Solar companies and industry advocates in Utah oppose proposed legislation there that could stymie solar growth in the state. Senate Bill 208 would add a surcharge for solar net metering customers. Opponents of the bill say the Public Service Commission should conduct research and analysis before such legislation is considered.
As Utah’s 2014 Legislative session begins, a net metering storm is brewing in the state. This is one of a series of such battles in the works this year. It’s of interest because it’s happening in a state with a lot of solar potential but not a lot of solar capacity — yet. Utah is not on the list of top solar states, but it could climb up the list with the right policies.

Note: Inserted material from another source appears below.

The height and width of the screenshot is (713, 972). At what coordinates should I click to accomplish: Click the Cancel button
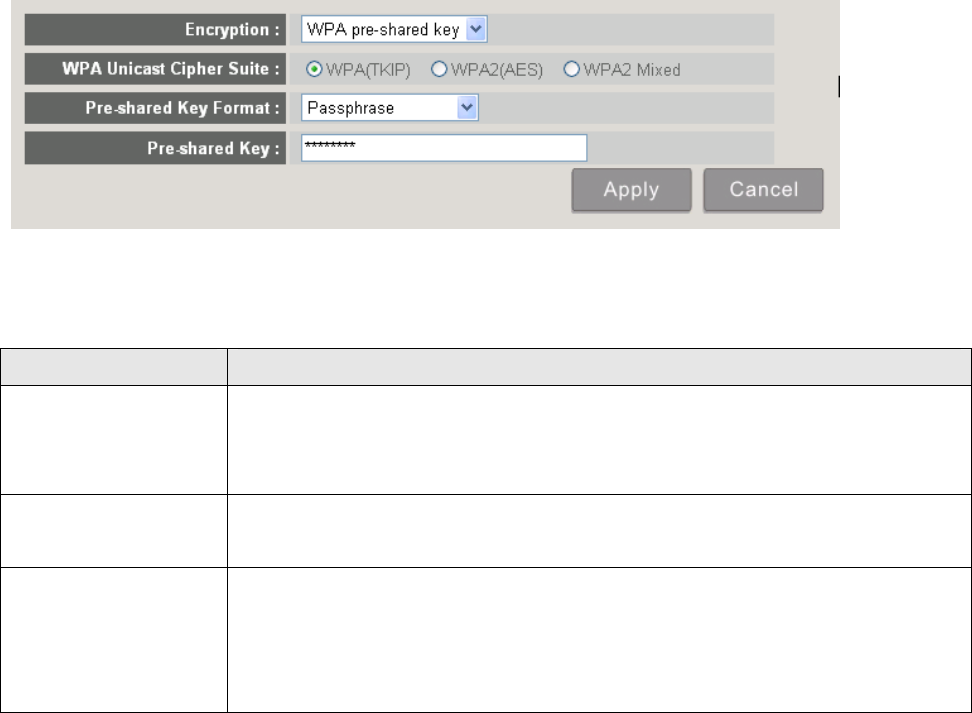764,190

Legislation introduced in the state senate, Senate Bill 208, proposed by Sen. Curt Bramble, R-Provo, would add a surcharge for net metering customers. That means that Rocky Mountain Power residential customers with solar panels who participate in net metering could face unexpected increases in their electricity bill. Homeowners considering incorporating solar into their new homes may be discouraged.

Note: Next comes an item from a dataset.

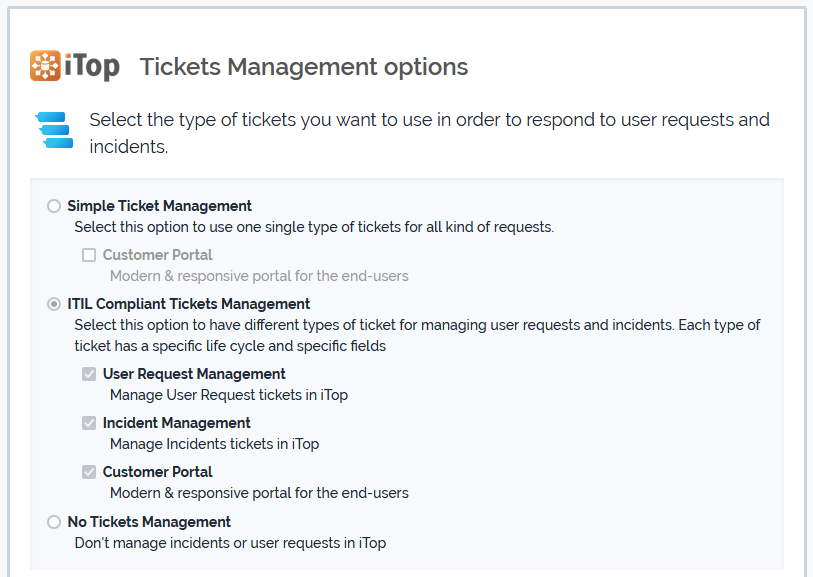Click the orange iTop logo icon
Image resolution: width=813 pixels, height=577 pixels.
tap(46, 66)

A number of solar integrators, solar mounting manufacturers, and clean energy advocates are concerned that the bill will stymie solar industry growth. TRA Snow and Sun, a solar mounting and racking system manufacturer in Utah and one of the companies opposing the bill, voiced its concerns in a statement released today.
Utah is an ideal place for solar power generation. The state’s elevation and cool climates during three of the four seasons contribute to efficient solar panel productivity. But large solar panel companies focus their efforts on surrounding states because Utah has limited its solar incentives. Although solar sales are increasing, only about 2,000 residents have solar panels on their homes. The proposed bill won’t help this situation.
Supporters of Rocky Mountain Power’s current net metering system consider Senate Bill 208 to be bad public policy because it bypasses the Public Service Commission’s (PSC) thorough process of conducting research and analysis, and obtaining public input. The Commission is charged with regulating utility monopolies like Rocky Mountain Power. Their main responsibility is to ensure safe, reliable, adequate, and reasonably priced utility service. They are expected to “conduct hearings and investigations of utility company operations in order to determine just and reasonable rates for service” as well as to “protect efficient, reliable, reasonably-priced utility service for customers, and to maintain financially healthy utility companies.”
According to TRA Snow and Sun, there has been no comprehensive cost-benefit analysis of this issue. In other states, the benefits of the rooftop solar have been found to outweigh the costs, but this type of analysis has not yet been done in Utah.
Several industry representatives met recently to consider the effects of SB208. They were concerned that a Pandora’s Box could be opened for all rate-making proceedings normally handled by the PSC. If that happens, the enticements to expand the solar industry in the state, which is already at a disadvantage compared to other regions, will be further dampened.
Senate Bill 208 is currently in committee.